• [WHAT YOU ARE ASKED TO DO]: Omitting all images, transcribe the entries word for word.

• [EXERCISE MATERIAL]:
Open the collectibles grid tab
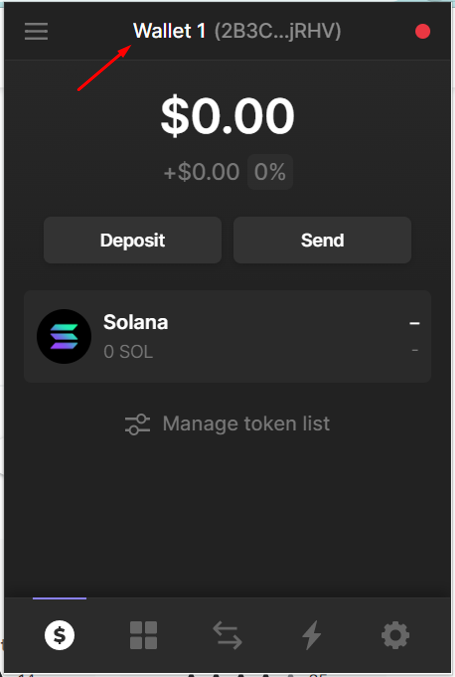 [x=143, y=635]
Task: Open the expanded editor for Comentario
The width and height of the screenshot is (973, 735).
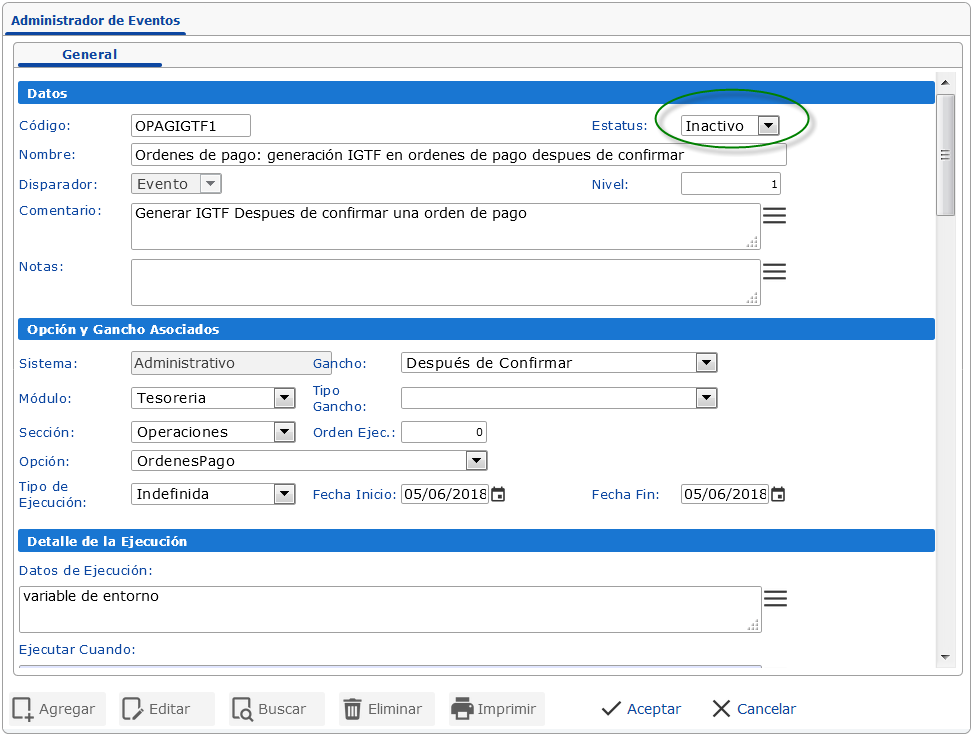Action: pos(775,213)
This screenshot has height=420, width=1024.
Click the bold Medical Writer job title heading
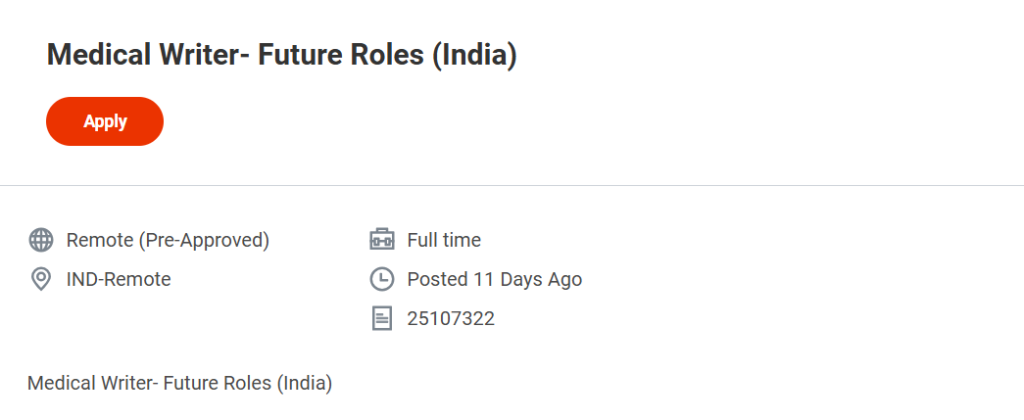coord(281,56)
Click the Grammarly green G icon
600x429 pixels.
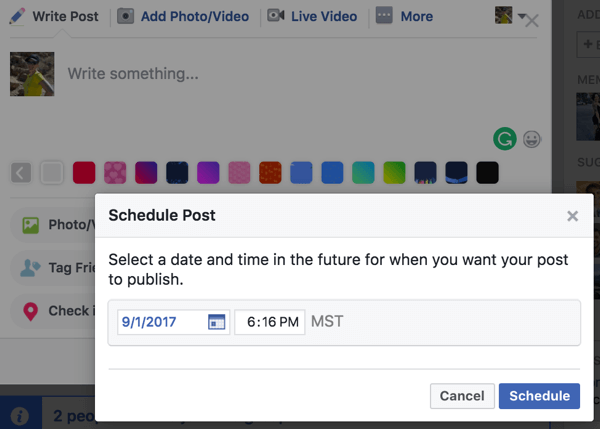click(505, 139)
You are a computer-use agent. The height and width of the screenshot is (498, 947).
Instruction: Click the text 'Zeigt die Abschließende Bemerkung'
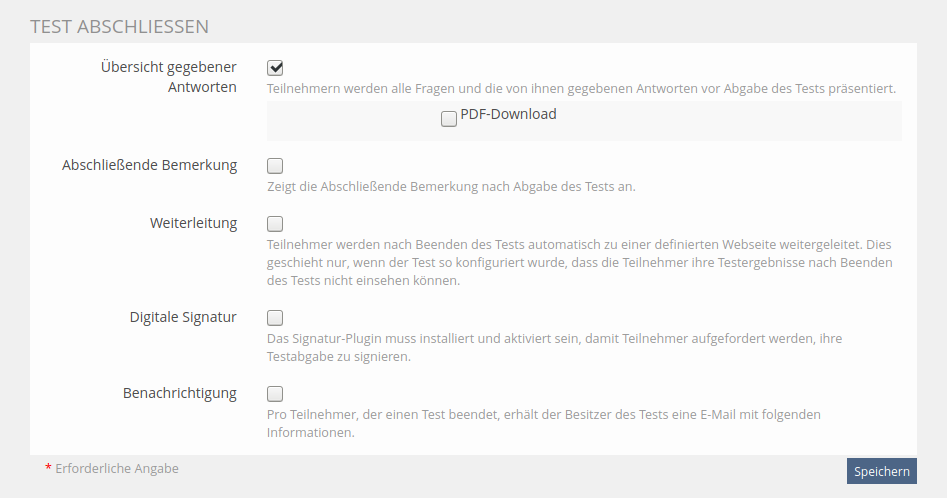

• [RESPONSE FOR THIS EXERCISE]:
Open the collectibles grid tab
 [x=143, y=635]
Task: Open the expanded editor for Comentario
The width and height of the screenshot is (973, 735).
Action: pos(775,213)
This screenshot has height=420, width=1024.
Click the bold Medical Writer job title heading
coord(281,56)
Click the Grammarly green G icon
600x429 pixels.
click(505, 139)
You are a computer-use agent. The height and width of the screenshot is (498, 947).
Instruction: Click the text 'Zeigt die Abschließende Bemerkung'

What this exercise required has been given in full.